EMS From a Distance: Doing what doesn’t come naturally

Challenge yourself to overcome clinical weaknesses


I did my first ALS rotation on a New York City ambulance in November 1994 – an exciting time for a middle-aged paramedic student in the midst of a career change. After three months of administering meds to polyurethane patients, I was primed to help humans with my newly honed practical skills.

My preceptors, two of the smartest, most constructive medics I could have hoped to draw, were doing their best to buff “good” calls just to give me more chances to play. I was hoping for “unconscious, not breathing” and pictured us saving lives with our drugs and our daring. Yes, the borough of Brooklyn would be in good hands that morning.

Then I missed my first three IVs.

Self-improvement has to compete with inertia, a natural state for EMTs and paramedics who mistake mandatory refreshers and stale CME as surrogates for new knowledge.  (Photo/USAF)
Self-improvement has to compete with inertia, a natural state for EMTs and paramedics who mistake mandatory refreshers and stale CME as surrogates for new knowledge. (Photo/USAF)

I was mortified. I didn’t want to be known as the guy who couldn’t hit veins the size of cannelloni. My first thought was to leave – not just the city, the state. I could pack a few things and take to the road in my high-mileage Saturn, hoping both of us would make it to, say, Wisconsin before breaking down. I assumed my family would learn to live without me after a few weeks of wondering why Stony Brook didn’t let students go home between classes.

Coping with failure

The last time I’d felt so feeble was as a seven-year-old afraid of loud noises. Sirens, bells and buzzers were bad, but the scariest were cap pistols – toys that imitated gunfire by detonating tiny charges on paper rolls. How could I be the next Roy Rogers if I couldn’t blast make-believe bad guys with my simulated six-shooter?

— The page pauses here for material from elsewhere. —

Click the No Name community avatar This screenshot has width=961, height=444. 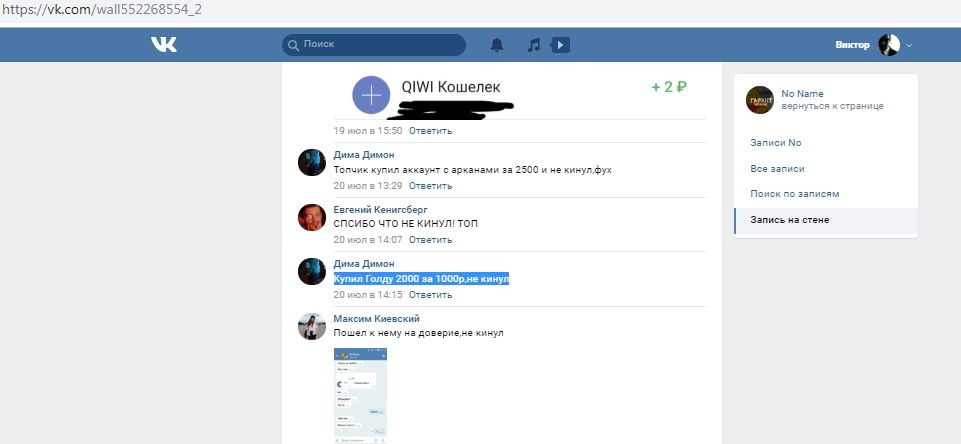760,100
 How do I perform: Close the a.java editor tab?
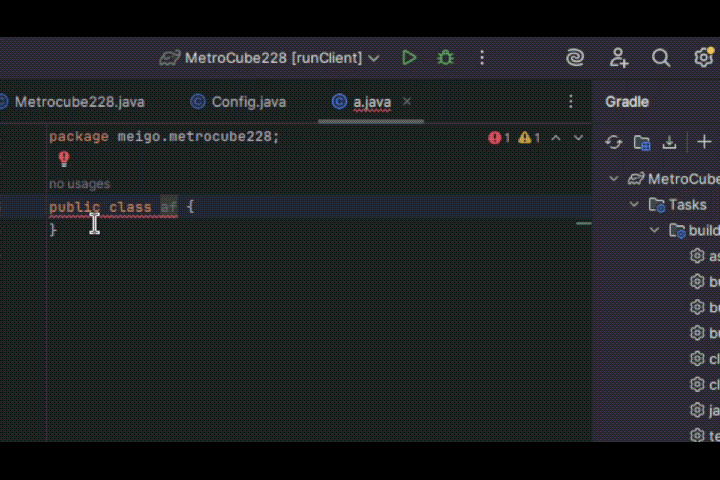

Being an industrious kid who started thinking outside the box before that expression was even invented, I figured I should do more – not less – of what frightened me. I wrapped blankets around my head to muffle sounds, then removed those layers one at a time while rapid-firing a whole roll of caps. Our living room smelled like the O.K. Corral, but by the time I’d untwisted that oversized turban of bed linens, I was cured.

Back to 1994: After that oh-for-three day, I was preoccupied with missing IVs and started shying away from most attempts. Somehow, I got enough of them to graduate, but I felt like a paramedic in name only – a secret fraud who couldn’t be counted on for one of the most routine procedures in prehospital medicine. I decided it was time to self-prescribe more of that exposure therapy from 35 years before, with angiocaths instead of blankets and caps.

Provoking proficiency

I forced myself to do as many sticks as I could, even on little spindly veins I had almost no chance of cannulating. My partners didn’t mind; they were happy to set up a bag, take a history, do an EKG – whatever else was needed. I wasn’t great at IVs during that first year in the field, but by my first refresher, I was getting about four out of five – average for the paramedics I knew.

When I changed jobs a few years later, I learned that my boss, Eric, an experienced medic whom I never saw shy away from critical care, had faced a problem like mine, but with endotracheal tubes instead of IVs. As a newbie in the early ’80s, he’d avoided intubation until he reached a decision point: either acquire the requisite confidence in necessary skills or look for another line of work. Pride rendered the latter no more of an option for him than it had been for me; he forced himself to engage and became a competent airway manager.

How about you? What part of your practice should you be better at? That’s a question posed by Inside EMS co-host Chris Cebollero during a recent podcast about clinical excellence. Citing pediatrics as a topic EMS providers often struggle with, Cebollero challenged his audience to be proactive. “If you know that’s your weakness, what are you doing to make it a strength?” he asked.

The honest answer from many of us would be “nothing.” Self-improvement has to compete with inertia, a natural state for EMTs and paramedics who mistake mandatory refreshers and stale CME as surrogates for new knowledge. Other impediments to progress are seniority and the popular notion that street smarts can’t coexist with book-learning. We think because we’ve endured more than a few years in this business, we’ve necessarily absorbed all the expertise we need.

It’s easy to rehearse what we’re already good at. New capabilities come bundled with break-in periods and doubt. It feels great, though, to conquer long-standing weaknesses and set new goals for personal bests. Just ask Eric. Or that kid with the cap gun.